A tradition, that once appeared lost, has been revitalized and is taking the business world by storm. Storytelling is now taught in business and marketing courses around the globe, and big business thought leaders are queuing up to learn how to tell engaging stories.
That is because stories like these act like the perfect buttress for achieving organizational goals. These stories do not only inspire, they also illustrate how running a business is like a journey in which every single contributor has an important role to play. In this way, storytelling can be used to convince employees to work smarter. Read on to learn exactly how storytelling techniques can be used in presentations.

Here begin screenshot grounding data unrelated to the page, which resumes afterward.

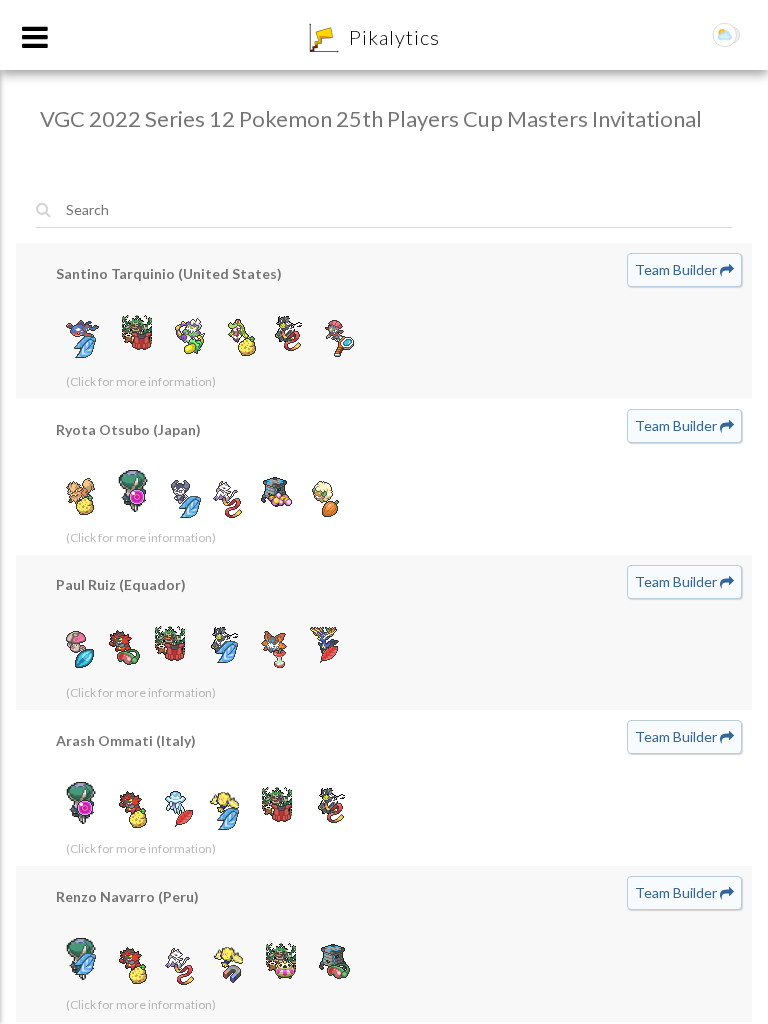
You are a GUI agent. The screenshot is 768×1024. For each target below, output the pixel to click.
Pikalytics (394, 37)
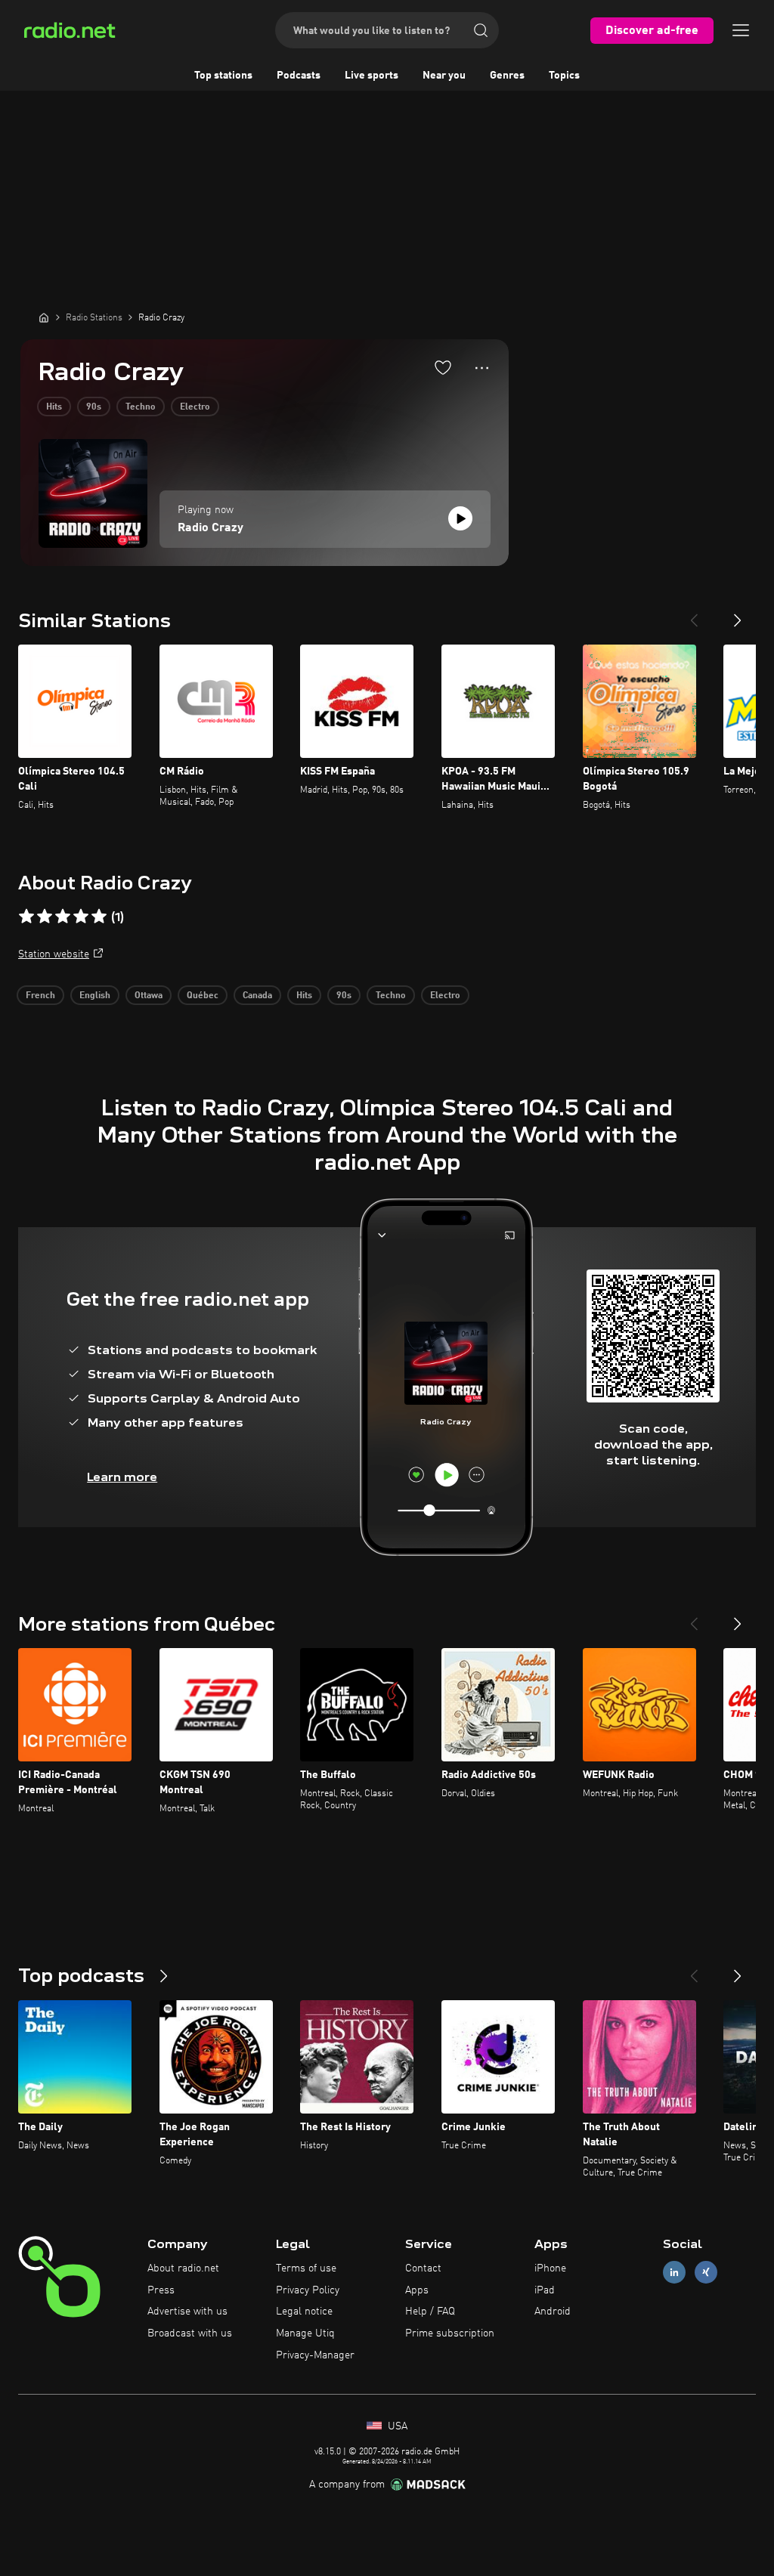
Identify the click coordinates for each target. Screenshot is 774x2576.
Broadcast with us (189, 2333)
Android (552, 2311)
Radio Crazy (210, 528)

Show, Don’t Tell, Your Intentions
When you are clear on what your goal is for a particular presentation, you can work on finding a story that represents the goal in a clear way, without directly stating it. It should be clear from the story what your intentions are. Ask someone you trust to listen to the story, and see if they can easily deduce the point that you are trying to make.

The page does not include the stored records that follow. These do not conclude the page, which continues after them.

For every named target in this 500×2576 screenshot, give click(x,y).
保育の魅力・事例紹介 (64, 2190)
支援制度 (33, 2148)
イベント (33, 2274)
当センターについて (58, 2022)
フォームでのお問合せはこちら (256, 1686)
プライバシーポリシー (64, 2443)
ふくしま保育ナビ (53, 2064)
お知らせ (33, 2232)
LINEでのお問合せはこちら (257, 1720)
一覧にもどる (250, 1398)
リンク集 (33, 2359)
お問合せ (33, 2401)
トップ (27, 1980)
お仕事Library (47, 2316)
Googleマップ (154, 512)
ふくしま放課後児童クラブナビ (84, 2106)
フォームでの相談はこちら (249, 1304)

Jump Straight into the Action
Skip the long intro. Don’t waste time with a long explanation. Instead, take your listeners straight into the heart of the story, and engage them, using your body and voice to draw them into the story with you. Your body and voice are an instrument that, when used well, can sweep up an audience and carry them along on the thrilling ride that is your story.
Sprinkle in Detail
By carefully dosing out detail while you are telling the story, you will engage different areas in the brains of listeners. As a result, your story suddenly becomes much more memorable. Sensory descriptions are particularly good at lighting up certain areas of the brain to do with memory. Try to describe how somethings looks, feels or tastes by using as many senses as possible. Carefully choose apt adjectives, but don’t overdo it. Too much detail can be overwhelming, and it will leave listeners tired.

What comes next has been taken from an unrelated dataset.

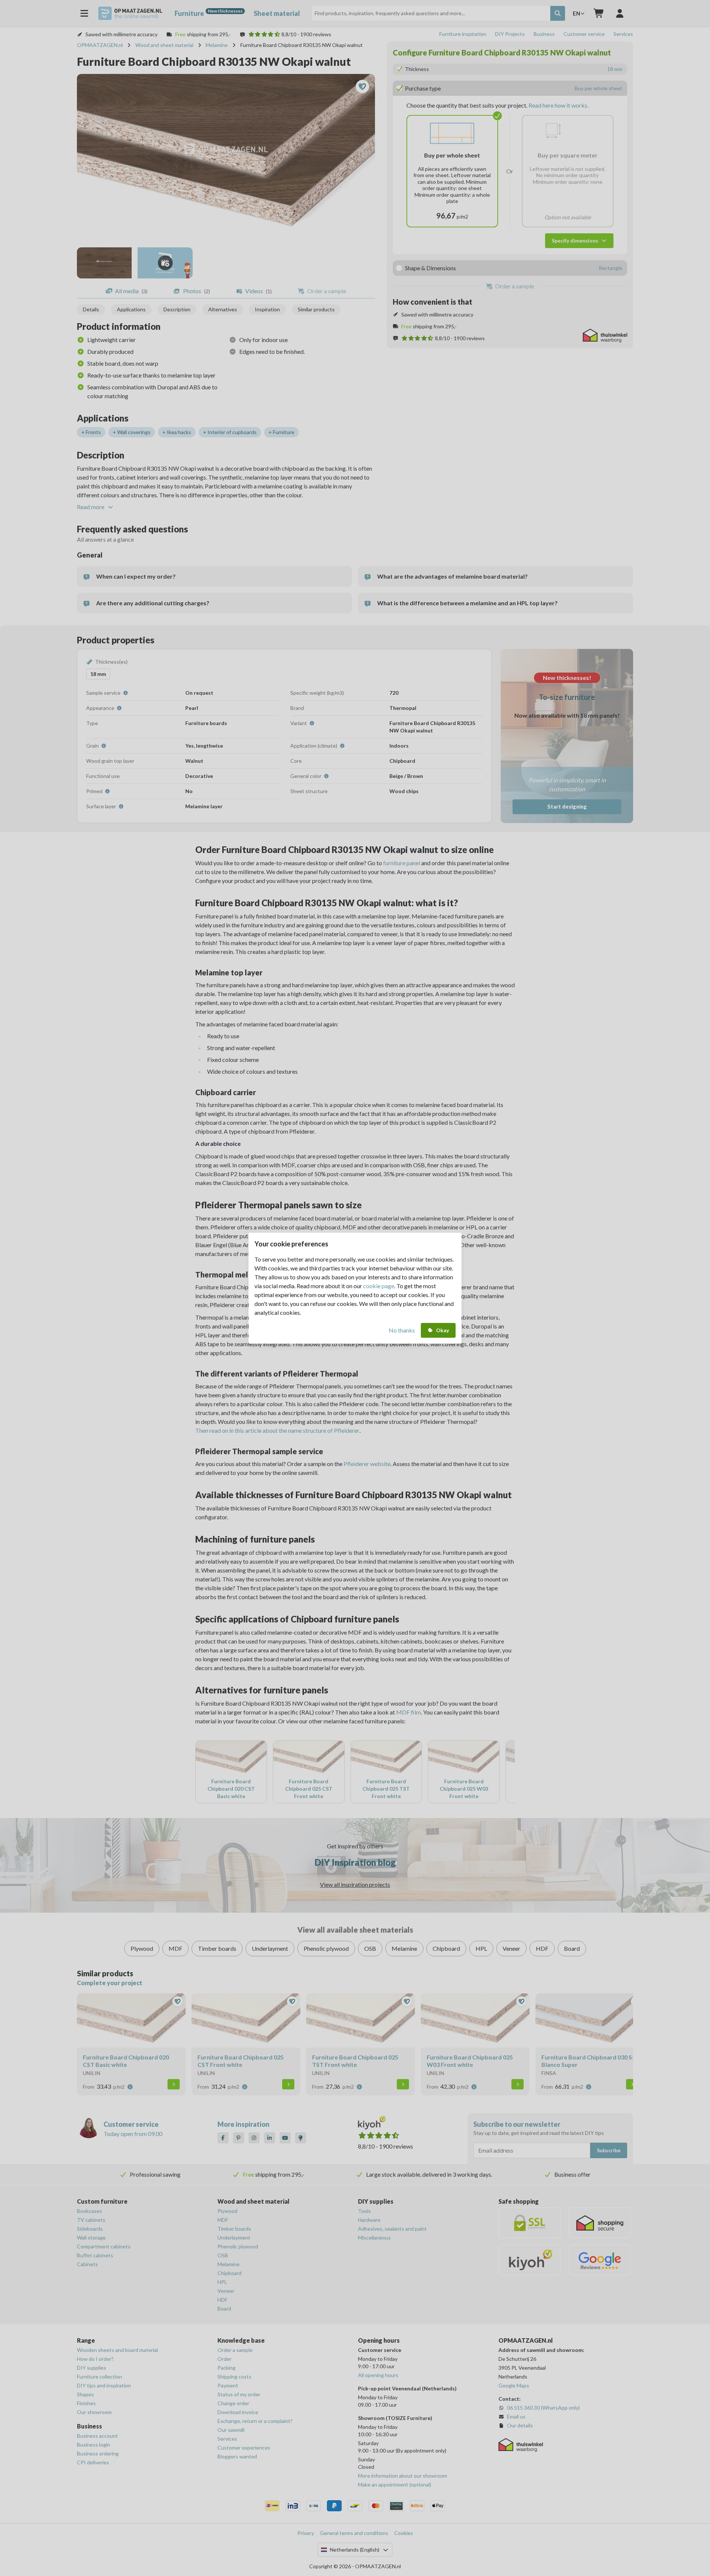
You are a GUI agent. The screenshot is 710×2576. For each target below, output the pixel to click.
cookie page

Lock Eyes with Your Audience
It is common during a presentation to look over the heads of your audience. If you do this well, your audience can’t really tell if you’re looking at someone or not. But if you want for your story to hit home, you should make direct eye contact with members of your audience. So, direct different parts of your story to different audience members. Keep this focus for about four to seven seconds. If possible, try to cover everyone in your audience before the end of your presentation.
Add a Dash of Poetry
Imagine a presentation by an accountant that starts with the line: “Numbers talk to me.” Immediately the audience has an image in mind of a man who can analyze numbers and quickly turn that information into concrete plans for makings savings or increasing profit. The image has been presented, and now the audience is dying to find out how he does it. So, all he has to do is to bolster the image with good examples in the form of anecdotes.
Don’t Be Afraid of Meaningful Silences
Standup comedians often use pauses to give their audience time to digest a joke. Sometimes it takes more than a few seconds for the penny to drop! These mini-pauses can also be used after an important message or detail in your story. If there is something that you want your audience to remember, or if you want to emphasize something, pauses help to draw attention to a particular part of the story. Pauses also help to create a natural rhythm in your presentation by making sure that you aren’t speaking too fast.
All-purpose words and stock phrases should be left at home. They have no place in a storytelling presentation. Instead, tell a real story and let your meaning emerge from between the lines of the tale you weave. Draw your audience into your story, and make them feel good. That is how true leaders and managers inspire their people to work better.